Kitching was formally chosen as a replacement Senator by a joint sitting of the Parliament of Victoria on 25 October 2016, and sworn in on 7 November 2016.

After the 2019 election, Kitching was included in Anthony Albanese's shadow ministry as Shadow Assistant Minister for Government Accountability. She was also made Deputy Manager of Opposition Business in the Senate.

In February 2022, one month before her death, Kitching used parliamentary privilege to suggest to the head of the Australian Security Intelligence Organisation that Chau Chak Wing was the wealthy businessman behind an alleged Chinese plot to interfere in Australian elections to install politicians sympathetic to the Chinese Communist Party.

===Positions===
Kitching criticised the Victorian state ALP government for its support of China's global Belt and Road Initiative, saying it "should not have entered into an agreement with the Chinese government on the Belt and Road Initiative—it is bad policy and bad optics." In June 2020 she was announced as a founding member of the Inter-Parliamentary Alliance on China. In an interview on ABC radio, she said the alliance of 13 democratic nations was to see that:

...our rules based order is protected. There’s a great desire amongst the group to examine human rights issues. I think Western liberal democracies probably hoped that China was heading down a more liberal and democratic path. But I think when President Xi became president in 2013, that became a fainter and fainter hope.

As of 2022 Kitching was deputy chair of Parliamentary Friends of Israel. In February 2022, she and chair Eric Abetz issued a joint statement rejecting an Amnesty International report's "attempts to equate Israel’s efforts to the abhorrent historical practice of apartheid in South Africa".

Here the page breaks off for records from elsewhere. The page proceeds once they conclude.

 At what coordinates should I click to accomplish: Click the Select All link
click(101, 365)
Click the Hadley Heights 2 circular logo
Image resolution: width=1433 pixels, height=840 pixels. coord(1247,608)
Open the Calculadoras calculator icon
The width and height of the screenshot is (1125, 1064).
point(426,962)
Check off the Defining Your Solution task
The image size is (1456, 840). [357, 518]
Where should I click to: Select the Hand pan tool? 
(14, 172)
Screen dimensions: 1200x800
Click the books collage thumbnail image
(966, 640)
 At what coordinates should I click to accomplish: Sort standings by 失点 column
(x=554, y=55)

Kitching was a proponent of Magnitsky-style legislation in Australia. She had introduced a private member's bill in August 2021 before the government introduced its own bill in November 2021.

==Personal life==
Kitching was married to Andrew Landeryou, previously a well-known political blogger; her father-in-law Bill Landeryou was a state government minister in Victoria. The couple married in 2000 after meeting at a Labor fundraising night in country New South Wales. In 2001, the couple purchased Wardlow, a heritage-listed mansion in Parkville, Melbourne. The couple separated due to financial difficulties in the mid-2000s, and Kitching filed for bankruptcy in 2005, selling Wardlow to clear her debts; the bankruptcy was annulled in 2006. They did not divorce and later resumed their relationship.

===Death and aftermath===

Kitching died from a suspected heart attack in the Melbourne suburb of Strathmore, on 10 March 2022, at the age of 52. Following her death, allegations emerged that Kitching had reportedly complained about bullying by Labor's Senate leadership team, consisting of Penny Wong, Kristina Keneally and Katy Gallagher. The leadership team denied the allegations and all were present at Kitching's funeral. Labor leader Anthony Albanese said Kitching had made no official complaint about the matter, and said he would not hold an inquiry into the claims.